- READING TEXT:
__________________________________________________

In the obtained suspension, the solid content in the suspension (concentration of the resin microparticles in the suspension) is in the range of, for example, 5 to 50% by weight, or preferably 10 to 30% by weight. The resin microparticles dispersed in the aqueous medium have a volume average particle diameter of, for example, 30 to 1000 nm, or preferably 50 to 500 nm, as a median size.
The suspension is further diluted with water and is adjusted so that the solid content is in the range of, for example, 1 to 30% by weight, or preferably 5 to 20% by weight.
In this dilution, if necessary, a surfactant can be added together with the aqueous medium in order to achieve dispersion stability in an aggregation/fusion step.
Examples of the surfactant include polyoxyethylene polyoxypropylene glycol, polyoxyalkylene decyl ether, polyoxyalkylene tridecyl ether, polyoxyethylene isodecyl ether, polyoxyalkylene lauryl ether and polyoxyethylene alkyl ether. Among them, polyoxyethylene polyoxypropylene glycol is preferable.

__________________________________________________

- TASK TO COMPLETE:
Answer these questions using the passage on resin microparticle suspensions:
(a) What is the preferred solid content of the obtained suspension before it is diluted?
(b) What is the preferred solid content after the suspension is diluted with water?
(c) Which surfactant is named as preferable?

- MATERIAL:
__________________________________________________

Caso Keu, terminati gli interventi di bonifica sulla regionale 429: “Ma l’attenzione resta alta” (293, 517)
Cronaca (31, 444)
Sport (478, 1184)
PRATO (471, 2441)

__________________________________________________

- THE RESPONSE:
(a) 10 to 30% by weight
(b) 5 to 20% by weight
(c) Polyoxyethylene polyoxypropylene glycol